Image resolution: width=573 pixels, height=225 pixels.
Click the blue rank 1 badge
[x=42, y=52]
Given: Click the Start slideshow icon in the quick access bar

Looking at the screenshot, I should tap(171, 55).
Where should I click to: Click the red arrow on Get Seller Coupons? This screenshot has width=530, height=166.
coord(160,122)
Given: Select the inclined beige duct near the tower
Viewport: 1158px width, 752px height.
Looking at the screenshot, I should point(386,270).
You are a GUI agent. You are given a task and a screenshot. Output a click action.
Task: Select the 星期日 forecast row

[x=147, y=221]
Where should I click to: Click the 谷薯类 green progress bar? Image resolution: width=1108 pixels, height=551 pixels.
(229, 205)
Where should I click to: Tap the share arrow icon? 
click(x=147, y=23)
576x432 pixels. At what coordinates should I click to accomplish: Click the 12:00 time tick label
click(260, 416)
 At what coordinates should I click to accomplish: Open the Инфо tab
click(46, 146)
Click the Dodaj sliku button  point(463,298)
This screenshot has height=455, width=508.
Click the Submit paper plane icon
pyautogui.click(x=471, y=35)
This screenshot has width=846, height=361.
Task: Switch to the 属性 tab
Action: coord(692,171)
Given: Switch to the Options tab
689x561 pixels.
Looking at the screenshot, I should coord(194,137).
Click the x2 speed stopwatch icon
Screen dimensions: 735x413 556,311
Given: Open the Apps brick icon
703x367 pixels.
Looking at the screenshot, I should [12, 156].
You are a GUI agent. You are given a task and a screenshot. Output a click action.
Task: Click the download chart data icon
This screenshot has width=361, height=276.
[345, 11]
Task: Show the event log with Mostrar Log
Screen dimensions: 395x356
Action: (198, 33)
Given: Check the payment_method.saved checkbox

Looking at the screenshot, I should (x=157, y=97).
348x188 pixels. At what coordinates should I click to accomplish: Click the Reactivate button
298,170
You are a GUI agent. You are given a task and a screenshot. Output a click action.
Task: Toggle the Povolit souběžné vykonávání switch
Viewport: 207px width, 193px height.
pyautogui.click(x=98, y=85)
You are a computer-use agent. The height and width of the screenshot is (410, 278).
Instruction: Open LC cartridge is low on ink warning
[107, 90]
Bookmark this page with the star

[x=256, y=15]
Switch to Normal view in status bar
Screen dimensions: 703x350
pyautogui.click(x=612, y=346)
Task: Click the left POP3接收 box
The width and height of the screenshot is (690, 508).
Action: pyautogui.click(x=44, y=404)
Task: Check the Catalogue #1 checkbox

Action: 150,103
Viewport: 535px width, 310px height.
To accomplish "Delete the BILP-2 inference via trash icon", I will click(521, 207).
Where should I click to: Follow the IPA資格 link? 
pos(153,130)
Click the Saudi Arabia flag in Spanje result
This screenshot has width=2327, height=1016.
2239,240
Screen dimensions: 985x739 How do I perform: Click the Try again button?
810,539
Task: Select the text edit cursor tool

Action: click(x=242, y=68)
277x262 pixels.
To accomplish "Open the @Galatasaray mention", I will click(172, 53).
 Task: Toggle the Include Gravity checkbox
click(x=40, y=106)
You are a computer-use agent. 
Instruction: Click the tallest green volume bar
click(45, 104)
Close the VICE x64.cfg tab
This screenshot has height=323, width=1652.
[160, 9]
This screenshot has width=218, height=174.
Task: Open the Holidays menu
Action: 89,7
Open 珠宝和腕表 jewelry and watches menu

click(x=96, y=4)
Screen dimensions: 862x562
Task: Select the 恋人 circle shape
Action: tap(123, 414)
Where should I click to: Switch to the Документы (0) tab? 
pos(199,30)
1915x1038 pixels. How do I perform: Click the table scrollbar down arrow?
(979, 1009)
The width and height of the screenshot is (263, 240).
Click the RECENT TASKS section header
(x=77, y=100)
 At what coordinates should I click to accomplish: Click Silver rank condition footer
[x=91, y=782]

WORK ITEM ▸
Set out every line from the material that contains the string "will".

OUTPUT OF THE EXERCISE ▸
To accomplish "Delete the BILP-2 inference via trash icon", I will click(521, 207).
To accomplish "Open the @Galatasaray mention", I will click(172, 53).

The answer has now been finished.